Dr. Bernd Kaletta leitet seit 2012 den Bereich Environmental Policy beim Kölner Spezialchemiekonzern Lanxess. Bei IN4climate.NRW koordiniert er gemeinsam mit Stephan Ramesohl vom Wuppertal Institut die AG Circular Economy. Das kürzlich in der AG entstandene Diskussionspapier „Chemisches Kunststoffrecycling“ soll einen Beitrag zur Defossilisierung der kunststoffverarbeitenden und chemischen Industrie in NRW leisten.

Lanxess unterstützt das IN4climate.NRW-Diskussionspapier zum chemischen Kunststoffrecycling. Warum ist das Verfahren so wichtig für die Kunststoffindustrie?

Als ein führendes Chemieunternehmen glauben wir, dass es bei der Kreislaufwirtschaft um mehr als einfach nur um Recycling geht – es geht vielmehr um eine Transformation des gesamten Wertschöpfungssystems, um eine nachhaltige und kohlenstoffneutrale Gesellschaft zu erreichen. Dies schließt den gesamten Produktlebenszyklus ein und kann nur in enger Zusammenarbeit innerhalb von Wertschöpfungsnetzwerken geschehen. Es beginnt mit dem Einsatz von Rohstoffen und endet mit einem ressourceneffizienten und umweltfreundlichen Recyclingmechanismus für Produkte.

Chemisches Recycling – also die Umwandlung von Abfällen in Rohstoffe – ist ein wichtiger Ansatz zur Förderung der Ressourceneffizienz und Emissionsvermeidung, weil hierdurch Abfälle zurück in die Wertschöpfungskette geführt werden. Bei chemischem Recycling werden beispielweise Kunststoffabfälle in chemische Grundstoffe zerlegt, die bei der Herstellung neuer Produkte als Rohstoff gleicher Qualität verwendet werden können.

Wie stellen Sie sich Kunststoffindustrie der Zukunft vor? Welche Technologien werden hier maßgeblich zur Transformation beitragen?

Der gegenwärtige Aufbau der chemischen Industrie beruht auf fossilen Ressourcen. Während sich die Umstellung auf ausgewählte Kreislaufansätze vielleicht einfach bewerkstelligen lässt, stellt die Schaffung einer echten ‚Circular Economy‘ einen Paradigmenwechsel dar, der von allen beteiligten Anspruchsgruppen enorme Anstrengungen erfordert.

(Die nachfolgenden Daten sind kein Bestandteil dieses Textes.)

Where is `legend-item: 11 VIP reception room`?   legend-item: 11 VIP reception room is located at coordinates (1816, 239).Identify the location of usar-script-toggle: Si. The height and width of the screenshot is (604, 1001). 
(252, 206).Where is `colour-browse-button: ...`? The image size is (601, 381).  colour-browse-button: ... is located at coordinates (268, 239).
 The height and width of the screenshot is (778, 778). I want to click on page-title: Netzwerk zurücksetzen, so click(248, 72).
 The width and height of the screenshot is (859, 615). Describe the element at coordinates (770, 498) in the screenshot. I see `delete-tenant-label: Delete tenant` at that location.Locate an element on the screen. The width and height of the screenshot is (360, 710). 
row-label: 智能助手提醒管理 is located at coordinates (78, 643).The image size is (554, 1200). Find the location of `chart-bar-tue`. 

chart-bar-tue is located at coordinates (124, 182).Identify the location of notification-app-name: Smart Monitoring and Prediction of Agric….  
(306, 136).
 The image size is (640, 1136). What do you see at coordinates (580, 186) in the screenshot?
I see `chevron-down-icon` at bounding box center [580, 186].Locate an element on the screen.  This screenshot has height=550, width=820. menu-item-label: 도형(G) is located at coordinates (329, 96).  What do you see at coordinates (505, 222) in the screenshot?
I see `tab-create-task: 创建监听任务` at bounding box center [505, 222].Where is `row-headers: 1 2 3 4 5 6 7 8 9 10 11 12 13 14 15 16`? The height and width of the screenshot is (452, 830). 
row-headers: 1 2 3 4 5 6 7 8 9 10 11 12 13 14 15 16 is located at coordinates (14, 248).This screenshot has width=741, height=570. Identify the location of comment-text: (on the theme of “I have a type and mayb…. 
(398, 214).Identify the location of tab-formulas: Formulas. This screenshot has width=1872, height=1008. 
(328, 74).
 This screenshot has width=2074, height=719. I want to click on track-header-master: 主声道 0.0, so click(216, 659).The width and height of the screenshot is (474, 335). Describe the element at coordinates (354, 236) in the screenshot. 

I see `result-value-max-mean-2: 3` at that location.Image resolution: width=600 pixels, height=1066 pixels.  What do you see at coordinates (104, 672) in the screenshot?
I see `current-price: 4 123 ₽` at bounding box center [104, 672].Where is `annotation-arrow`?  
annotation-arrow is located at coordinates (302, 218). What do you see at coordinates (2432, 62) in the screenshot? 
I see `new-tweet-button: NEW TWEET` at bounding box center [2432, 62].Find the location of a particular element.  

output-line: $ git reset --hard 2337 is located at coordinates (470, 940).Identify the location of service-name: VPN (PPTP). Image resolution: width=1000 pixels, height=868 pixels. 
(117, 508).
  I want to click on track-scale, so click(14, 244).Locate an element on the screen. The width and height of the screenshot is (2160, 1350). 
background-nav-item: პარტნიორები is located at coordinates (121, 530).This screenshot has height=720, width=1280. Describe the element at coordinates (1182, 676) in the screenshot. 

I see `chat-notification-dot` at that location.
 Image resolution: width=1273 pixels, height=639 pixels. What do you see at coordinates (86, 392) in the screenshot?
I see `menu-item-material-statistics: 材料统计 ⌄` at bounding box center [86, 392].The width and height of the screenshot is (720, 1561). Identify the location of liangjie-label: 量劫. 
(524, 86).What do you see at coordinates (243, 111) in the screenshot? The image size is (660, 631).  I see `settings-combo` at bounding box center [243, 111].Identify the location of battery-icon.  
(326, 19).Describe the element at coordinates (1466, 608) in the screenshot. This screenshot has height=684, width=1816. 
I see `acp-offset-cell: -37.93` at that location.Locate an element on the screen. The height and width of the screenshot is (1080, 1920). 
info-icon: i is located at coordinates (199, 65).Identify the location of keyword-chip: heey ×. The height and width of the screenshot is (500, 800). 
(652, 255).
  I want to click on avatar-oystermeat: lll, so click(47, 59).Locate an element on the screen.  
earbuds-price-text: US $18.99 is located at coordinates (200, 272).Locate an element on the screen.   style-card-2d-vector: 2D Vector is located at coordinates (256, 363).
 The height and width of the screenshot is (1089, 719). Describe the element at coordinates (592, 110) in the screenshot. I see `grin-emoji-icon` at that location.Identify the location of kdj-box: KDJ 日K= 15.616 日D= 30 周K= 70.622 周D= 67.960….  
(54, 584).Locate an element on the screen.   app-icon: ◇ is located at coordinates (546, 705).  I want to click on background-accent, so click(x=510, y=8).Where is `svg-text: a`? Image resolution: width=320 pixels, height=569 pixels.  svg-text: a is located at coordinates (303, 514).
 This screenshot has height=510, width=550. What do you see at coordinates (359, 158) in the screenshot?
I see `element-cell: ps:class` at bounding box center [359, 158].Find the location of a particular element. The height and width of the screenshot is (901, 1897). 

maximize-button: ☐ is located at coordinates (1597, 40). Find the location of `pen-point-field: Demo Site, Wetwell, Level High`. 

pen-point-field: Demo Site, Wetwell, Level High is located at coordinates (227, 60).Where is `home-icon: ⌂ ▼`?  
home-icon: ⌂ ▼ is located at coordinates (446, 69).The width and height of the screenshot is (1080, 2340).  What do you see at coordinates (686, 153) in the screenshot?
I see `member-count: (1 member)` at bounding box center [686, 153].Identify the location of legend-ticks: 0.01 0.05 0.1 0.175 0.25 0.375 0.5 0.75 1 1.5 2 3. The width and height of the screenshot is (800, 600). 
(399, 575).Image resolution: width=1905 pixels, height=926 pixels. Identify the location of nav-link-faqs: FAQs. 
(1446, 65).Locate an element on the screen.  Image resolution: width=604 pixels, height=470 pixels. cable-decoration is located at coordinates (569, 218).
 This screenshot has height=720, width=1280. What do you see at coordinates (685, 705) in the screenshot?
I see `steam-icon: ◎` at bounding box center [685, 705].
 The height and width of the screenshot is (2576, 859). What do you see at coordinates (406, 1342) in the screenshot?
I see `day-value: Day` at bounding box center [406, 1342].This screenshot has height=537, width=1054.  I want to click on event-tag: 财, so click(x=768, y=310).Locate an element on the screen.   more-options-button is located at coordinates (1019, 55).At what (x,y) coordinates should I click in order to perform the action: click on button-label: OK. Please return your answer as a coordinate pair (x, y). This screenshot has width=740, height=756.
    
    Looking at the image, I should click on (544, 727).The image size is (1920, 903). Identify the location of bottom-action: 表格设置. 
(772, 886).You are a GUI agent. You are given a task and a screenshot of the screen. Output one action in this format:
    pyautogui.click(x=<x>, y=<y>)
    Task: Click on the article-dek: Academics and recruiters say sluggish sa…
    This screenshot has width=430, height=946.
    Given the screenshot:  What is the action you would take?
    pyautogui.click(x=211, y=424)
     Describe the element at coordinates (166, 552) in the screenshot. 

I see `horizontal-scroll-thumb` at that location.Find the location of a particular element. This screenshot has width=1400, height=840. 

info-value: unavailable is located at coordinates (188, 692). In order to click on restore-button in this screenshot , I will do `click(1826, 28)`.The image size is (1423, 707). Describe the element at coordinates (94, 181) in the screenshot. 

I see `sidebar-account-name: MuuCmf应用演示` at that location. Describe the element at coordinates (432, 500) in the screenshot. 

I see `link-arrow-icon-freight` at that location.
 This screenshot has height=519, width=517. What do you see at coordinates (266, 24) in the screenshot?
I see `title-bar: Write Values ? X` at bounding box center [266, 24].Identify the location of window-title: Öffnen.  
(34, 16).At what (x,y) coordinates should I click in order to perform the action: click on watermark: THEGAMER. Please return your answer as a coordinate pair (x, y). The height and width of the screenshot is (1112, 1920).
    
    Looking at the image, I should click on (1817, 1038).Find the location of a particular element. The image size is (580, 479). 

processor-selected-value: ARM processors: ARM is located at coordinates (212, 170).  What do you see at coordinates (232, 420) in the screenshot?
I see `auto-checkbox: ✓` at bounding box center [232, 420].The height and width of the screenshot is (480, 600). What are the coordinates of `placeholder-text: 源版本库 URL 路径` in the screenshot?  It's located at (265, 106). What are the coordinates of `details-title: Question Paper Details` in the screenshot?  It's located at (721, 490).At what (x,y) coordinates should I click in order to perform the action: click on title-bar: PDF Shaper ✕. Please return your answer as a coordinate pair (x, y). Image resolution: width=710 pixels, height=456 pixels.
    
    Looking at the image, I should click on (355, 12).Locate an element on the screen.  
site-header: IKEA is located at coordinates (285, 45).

Zukünftig werden wir lernen müssen, dass es bei der Transformation hin zu einer klimaneutralen Produktion darum geht, die Kohlenstoffkreisläufe zu schließen. Dazu bedarf es einer Weiterentwicklung aller bestehenden Technologien, also der Möglichkeiten zum Produktdesign, zur Reparatur und Wiederverwendung, zur Sortierung und auch zum mechanischen Recycling. Daneben müssen  wir die Entwicklung neuer Technologien anstoßen, dazu gehört das chemische Recycling mit den Möglichkeiten zur Depolymerisation, zu unterschiedlichen Pyrolyse-Verfahren und Vergasung bis hin zur Wiedergewinnung von Additiven und Füllstoffen.

Was sind die nächsten Schritte auf dem Weg dorthin?

Notwendig ist die Umstellung der Wertschöpfungssysteme, mit dem Ziel einer nachhaltigen, kohlenstoffneutralen und ressourceneffizienten Gesellschaft, mit neuen Produkten und neuen Technologien. Hierfür müssen wir heute die Verfahren entwickeln, die dann ab 2030 zur Anwendung kommen können.

An dieser Stelle muss auch die Politik den richtigen Rahmen schaffen, und Prozesse müssen in Zusammenarbeit mit allen an den Wertschöpfungsnetzwerken beteiligten Stakeholdern entwickelt werden.

Initiativen wie IN4Climate.NRW sind wichtige Schritte auf diesem Weg, denn nur im Zusammenwirken von Wissenschaft, Industrie und Politik können die Wege geebnet werden, die letztendlich zu einer klimaneutralen Gesellschaft führen.